Yarra Park Recycled Water Treatment Facility awarded first ‘Excellent’ IS Operations Pilot rating

The Yarra Park Recycled Water Treatment Facility (RWTF) has been awarded with an Australian first ‘Excellent’ Infrastructure Sustainability (IS) Operations Pilot rating by the Infrastructure Sustainability Council of Australia (ISCA). The award was presented to Downer at ISCA’s annual Sustainability in Infrastructure Awards on Wednesday 21 October 2015.

“Downer and the Yarra Park RWTF team are to be congratulated on two fronts,“ said ISCA CEO Antony Sprigg. “Firstly, for their leadership in piloting the IS rating scheme in an Operational context and secondly, for achieving an ‘Excellent’ (IS) Operations Pilot rating.”

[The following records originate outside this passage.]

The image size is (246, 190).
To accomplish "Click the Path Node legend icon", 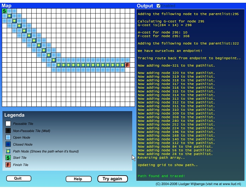I will (8, 151).
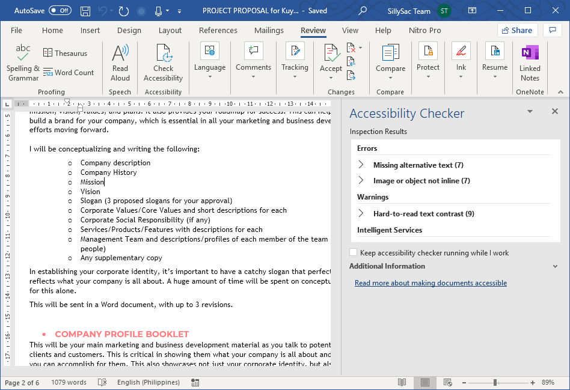Image resolution: width=570 pixels, height=390 pixels.
Task: Click the English (Philippines) language indicator
Action: tap(148, 383)
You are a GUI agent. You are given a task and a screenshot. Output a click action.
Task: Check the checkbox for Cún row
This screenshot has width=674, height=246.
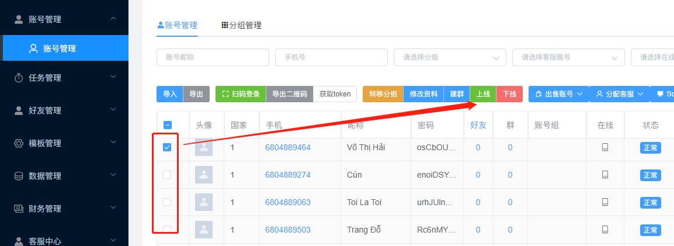167,175
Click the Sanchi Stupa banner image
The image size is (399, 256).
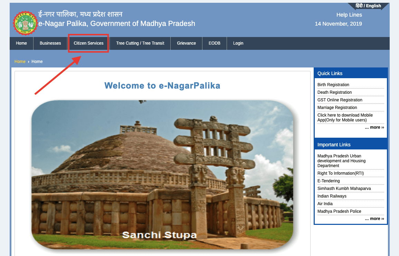(162, 175)

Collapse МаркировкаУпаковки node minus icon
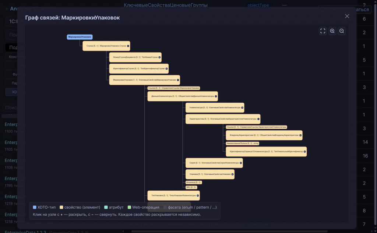click(x=178, y=80)
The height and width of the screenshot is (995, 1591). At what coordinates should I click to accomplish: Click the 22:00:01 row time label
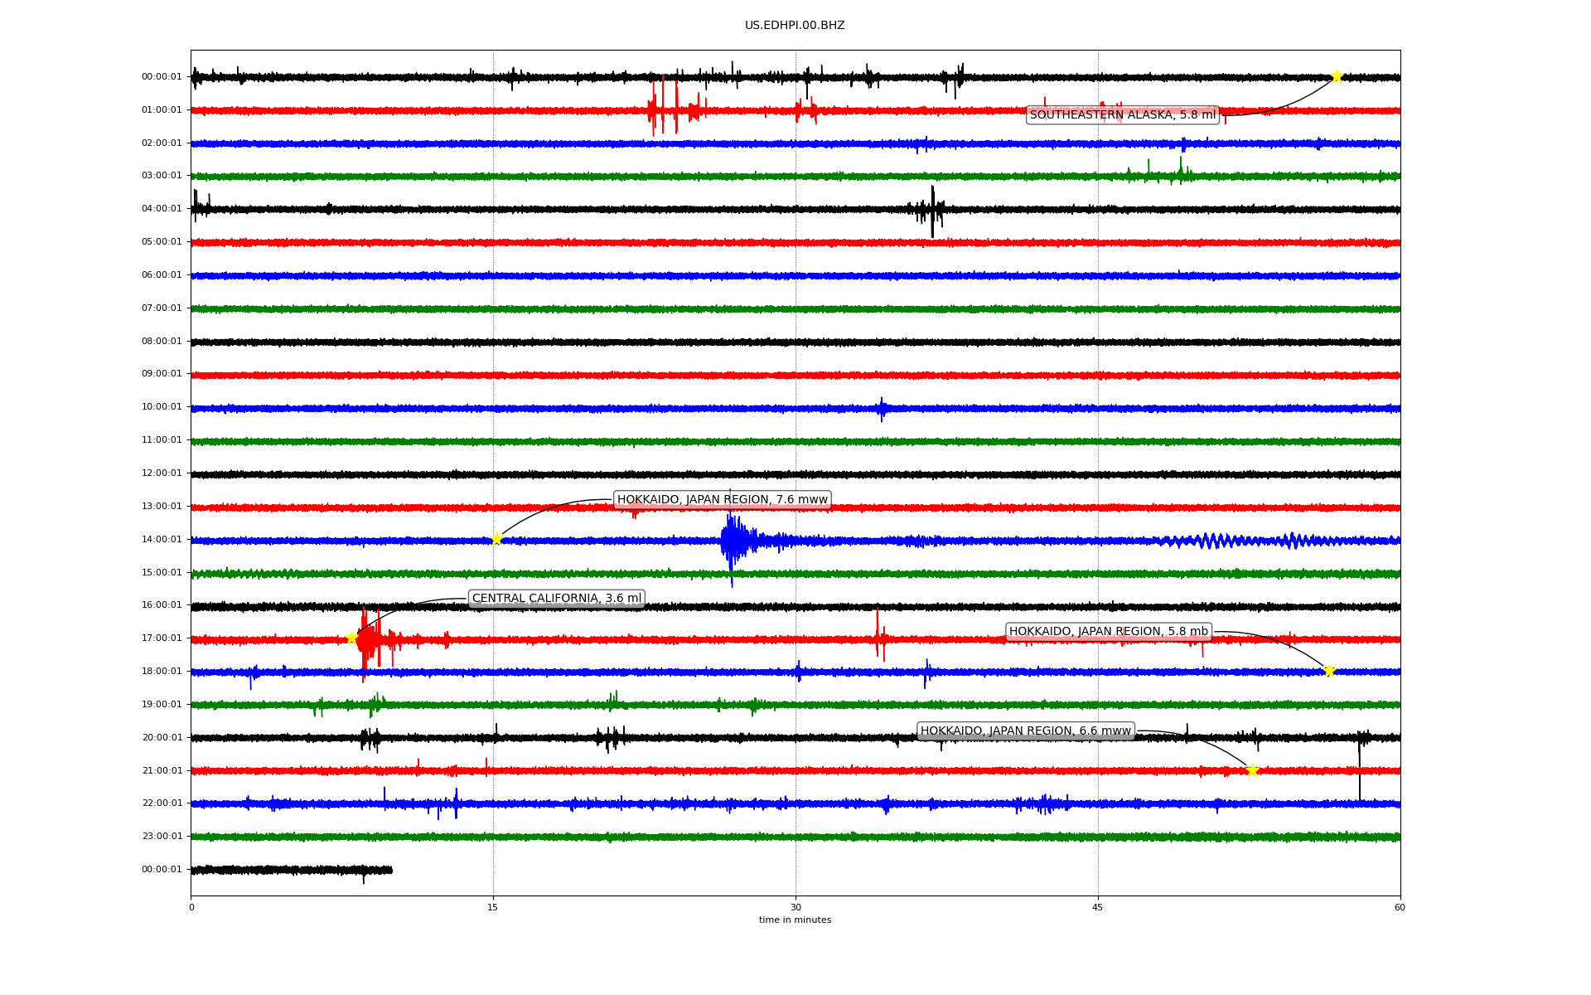tap(162, 803)
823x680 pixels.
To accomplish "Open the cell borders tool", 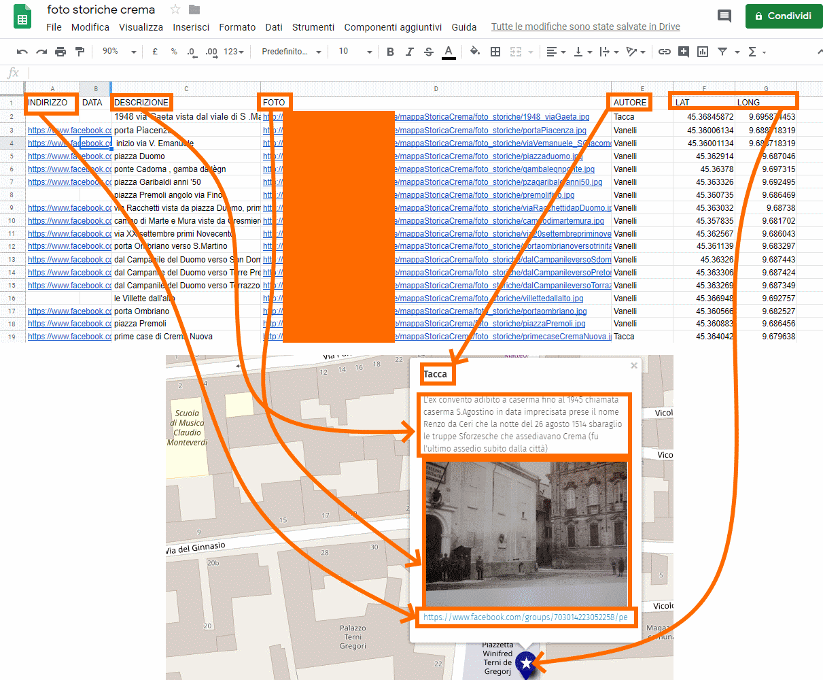I will click(495, 52).
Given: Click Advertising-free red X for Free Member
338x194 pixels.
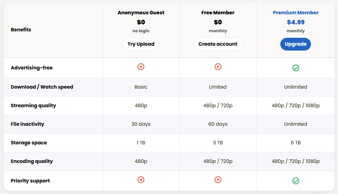Looking at the screenshot, I should click(218, 67).
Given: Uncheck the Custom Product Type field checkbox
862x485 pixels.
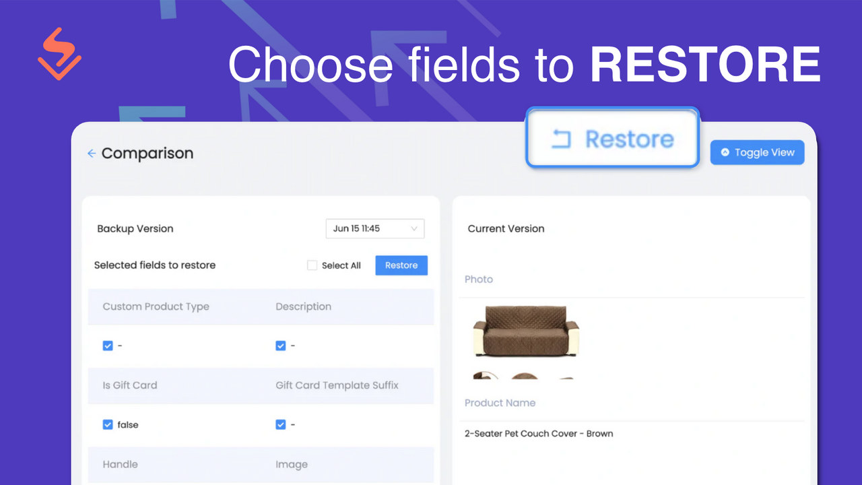Looking at the screenshot, I should coord(108,346).

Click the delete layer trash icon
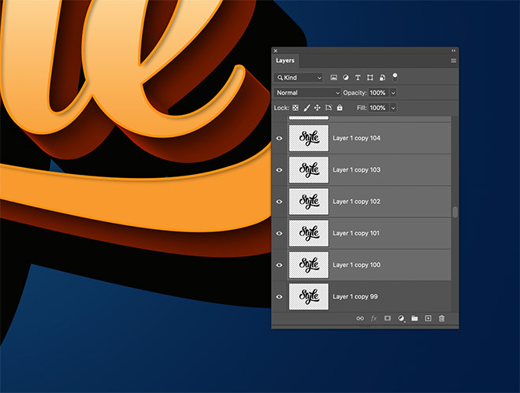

The plant is capable of producing more than 600 kilolitres of recycled water per day. As one of the first of its type, the facility was built underground and out of public view, ensuring it did not take away valuable surface land use or impact the amenity of the park. This innovative proof-of-concept design substantially contributes to the broader water market transformation towards sustainable development.
The team were recognised for their public commitment to sustainability in the Yarra Park Masterplan, monthly measuring and reporting on sustainability performance to senior management and their extensive knowledge sharing which had included the sharing of mistakes and development opportunities.
Since the plant was commissioned, Downer has been able to gain water efficiencies of 7% during summer operations and 8% during winter operations and has been able to supply 99.99% of potable water replacement demand. To date the Yarra Park RWTF has directly offset 291,818,800 litres of potable water.
The team monitored energy use and greenhouse gas emissions during the two years the plant has been in operation, enabling operational process improvements that have resulted in reduced energy consumption over the remaining 23 years of the asset’s operational life. In addition to this, substantial changes to chemical dosing, cleaning regimes and process philosophies have resulted in a reduction of 80 tonnes chemicals or 45% of materials.